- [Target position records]
================================
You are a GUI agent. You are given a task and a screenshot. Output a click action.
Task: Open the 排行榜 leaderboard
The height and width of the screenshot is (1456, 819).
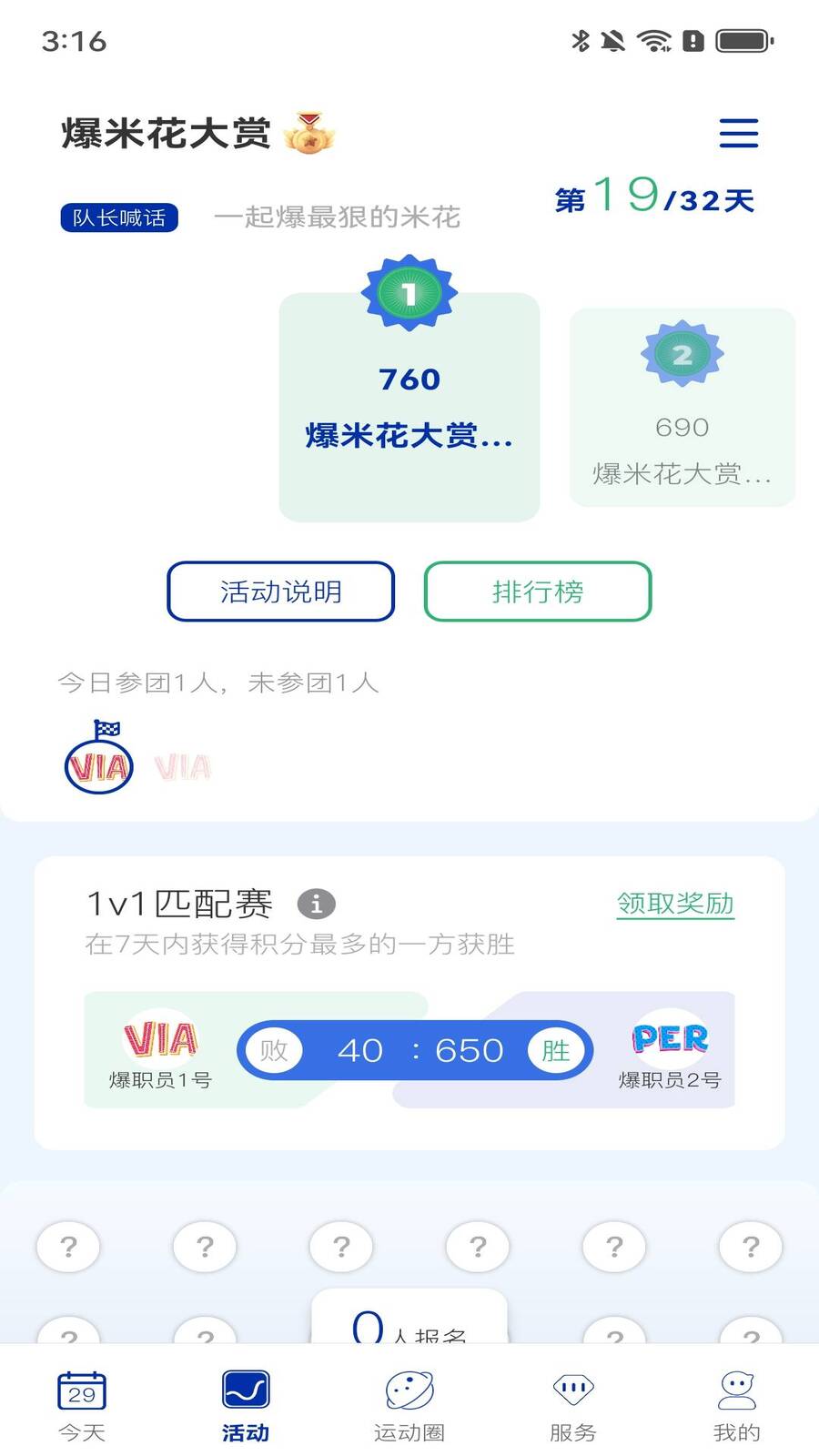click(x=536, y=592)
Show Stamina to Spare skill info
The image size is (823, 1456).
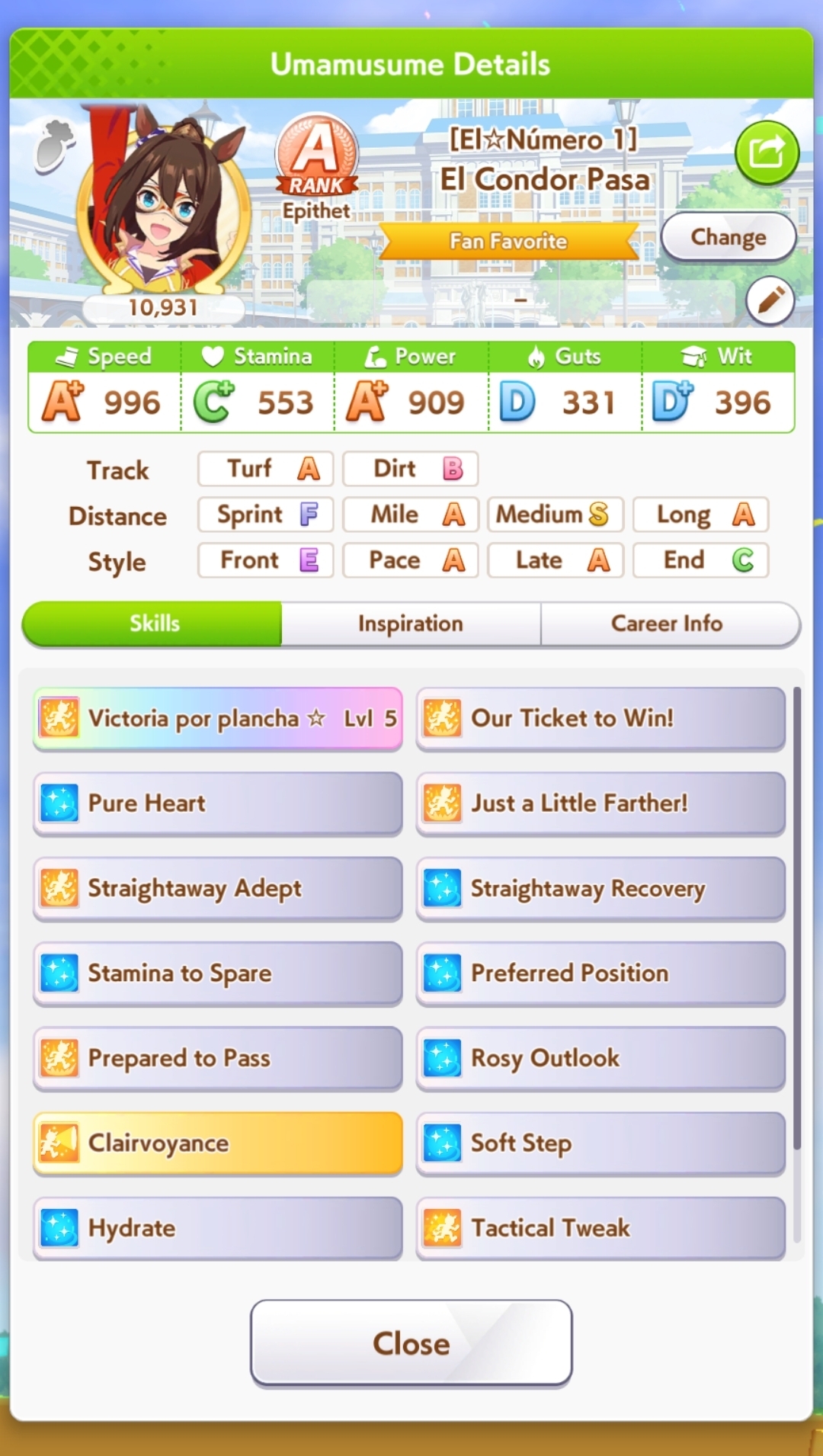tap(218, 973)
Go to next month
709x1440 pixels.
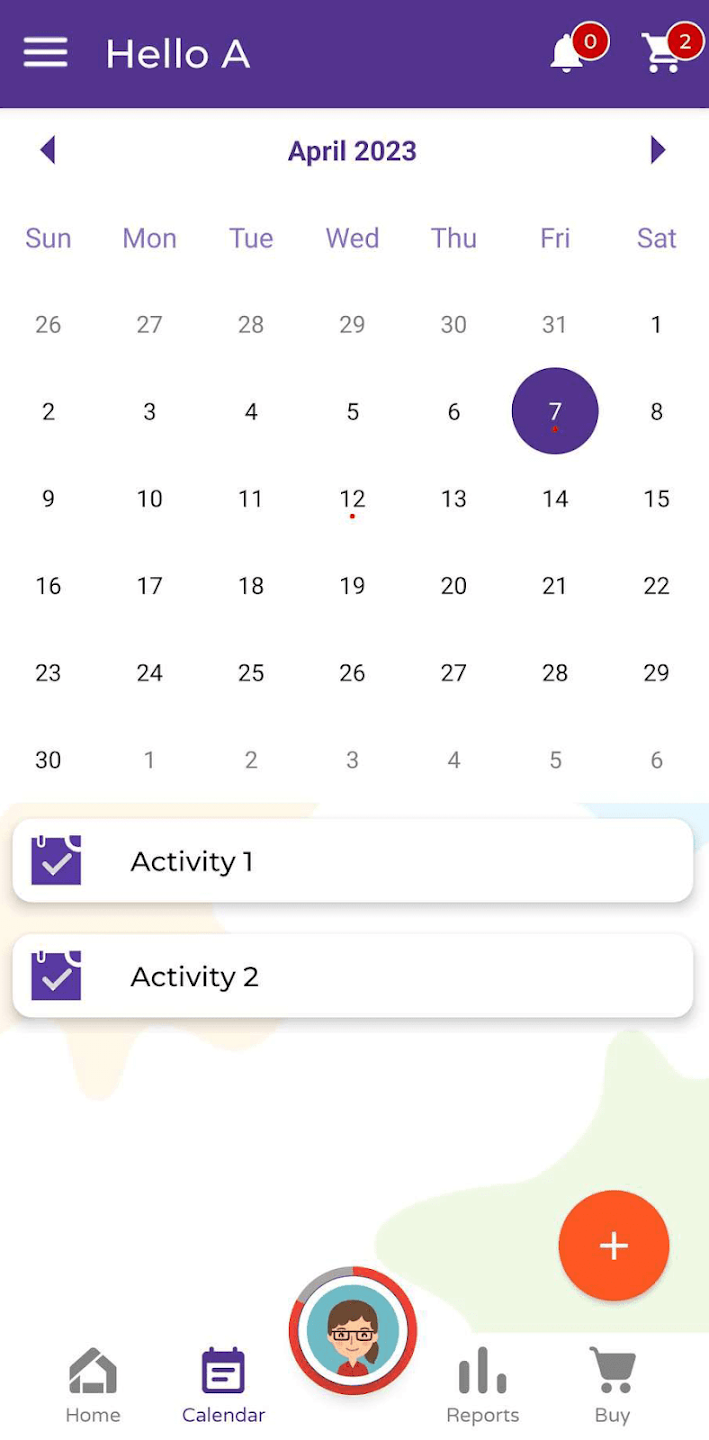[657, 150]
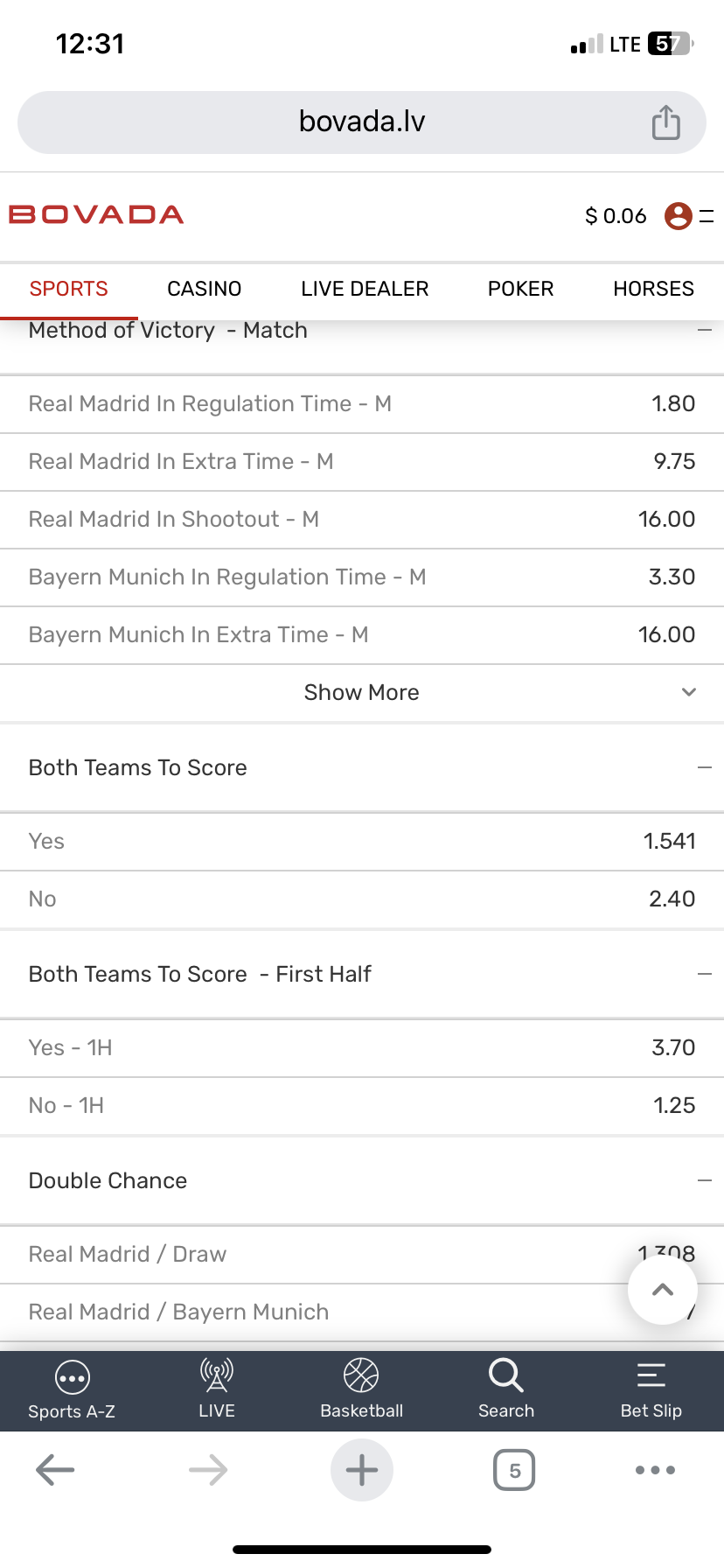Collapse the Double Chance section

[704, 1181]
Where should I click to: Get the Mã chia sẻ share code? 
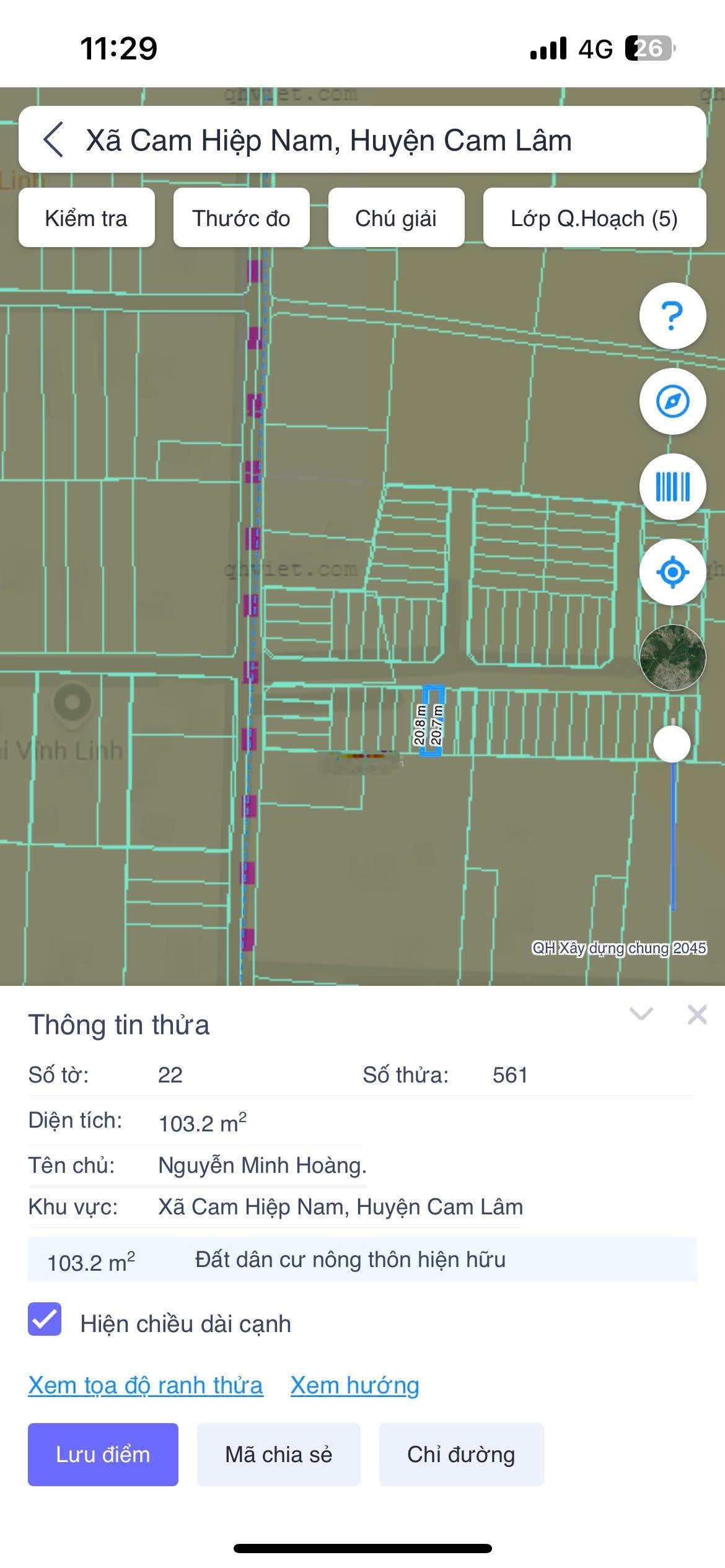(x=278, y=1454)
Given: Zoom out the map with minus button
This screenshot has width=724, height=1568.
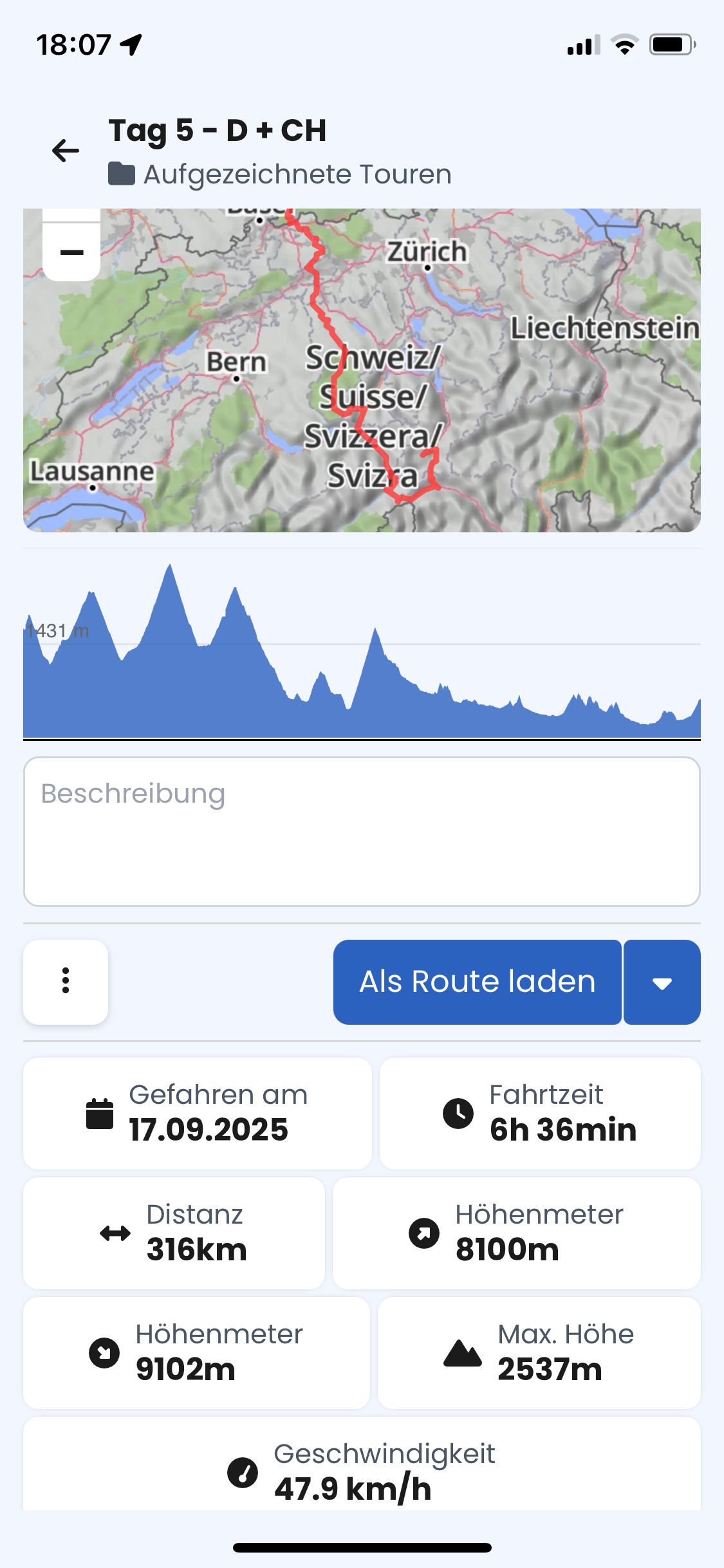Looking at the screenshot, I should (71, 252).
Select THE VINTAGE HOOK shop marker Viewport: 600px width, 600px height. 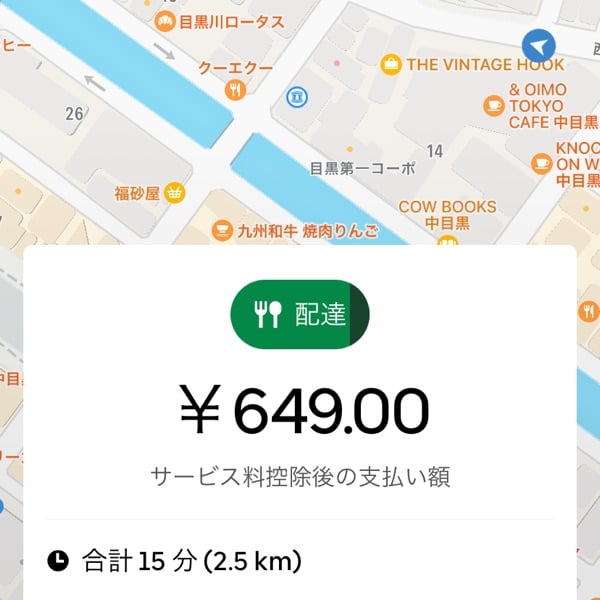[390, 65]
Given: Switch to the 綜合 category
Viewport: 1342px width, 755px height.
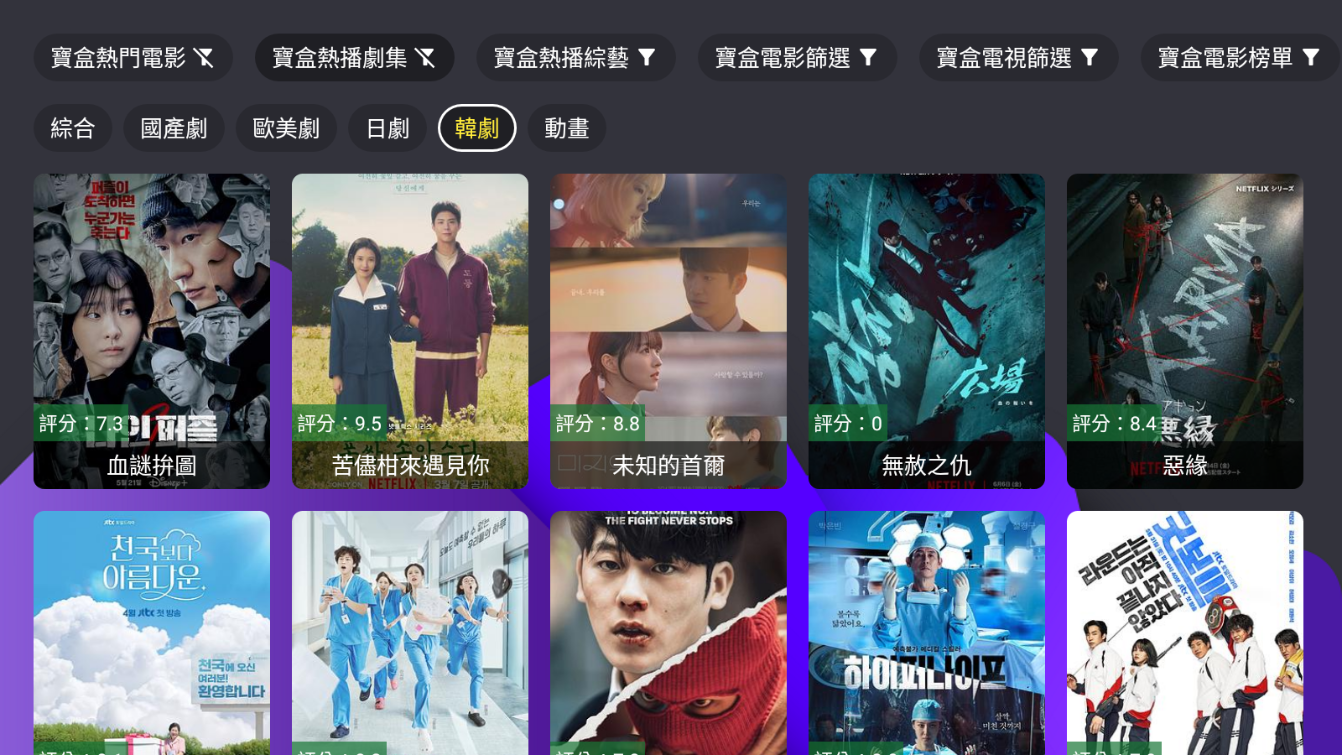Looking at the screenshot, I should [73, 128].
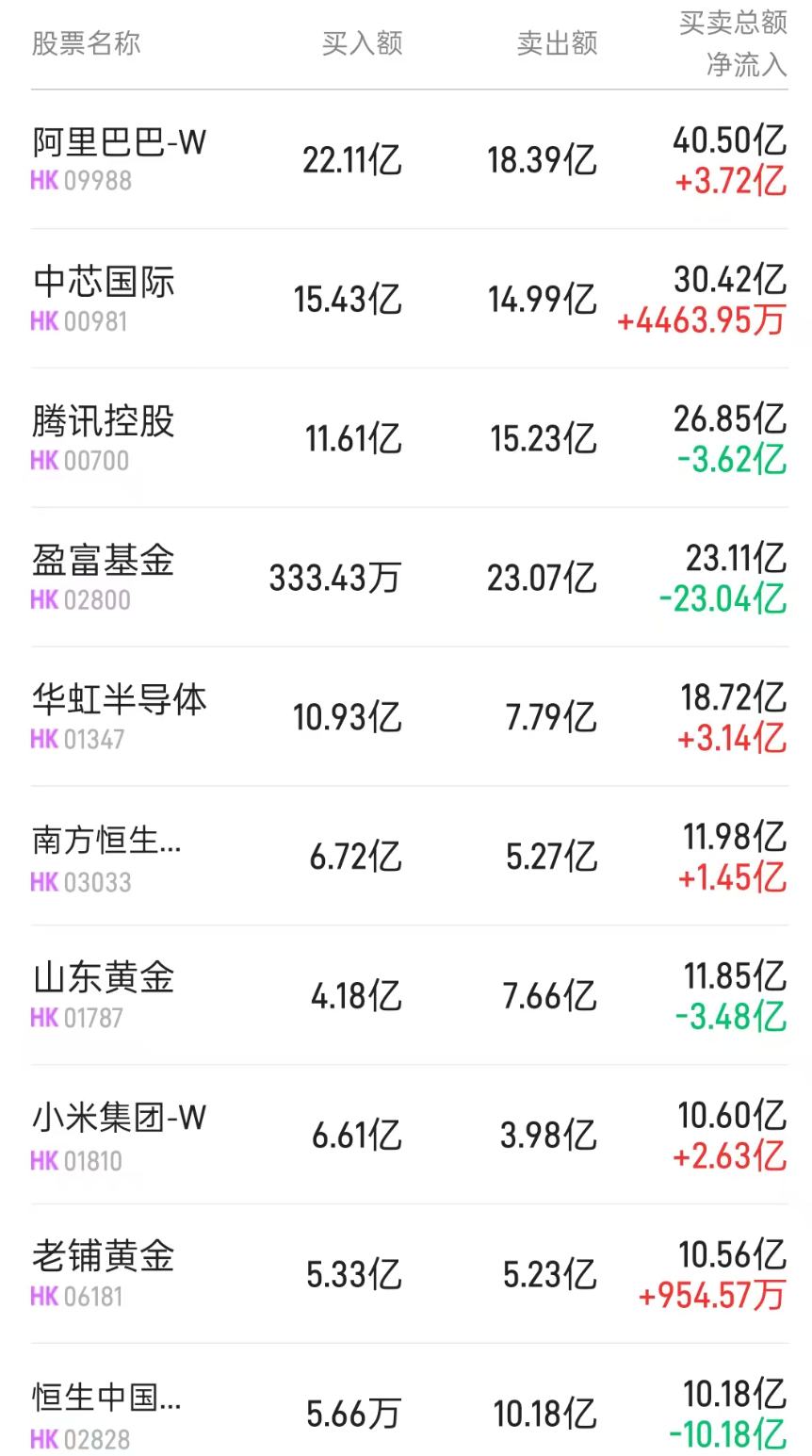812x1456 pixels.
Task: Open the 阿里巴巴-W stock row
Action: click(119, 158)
================================
- [What you are asked to do] What do the entries say from the line containing "Given: Switch to the 綜合 category" through their final line? Quote those lines verbatim, including both the first and the last, and omit the pictures.

- [Answer below]
Given: Switch to the 綜合 category
Viewport: 1342px width, 755px height.
Looking at the screenshot, I should [73, 128].
812x1456 pixels.
Task: Open the 阿里巴巴-W stock row
Action: click(119, 158)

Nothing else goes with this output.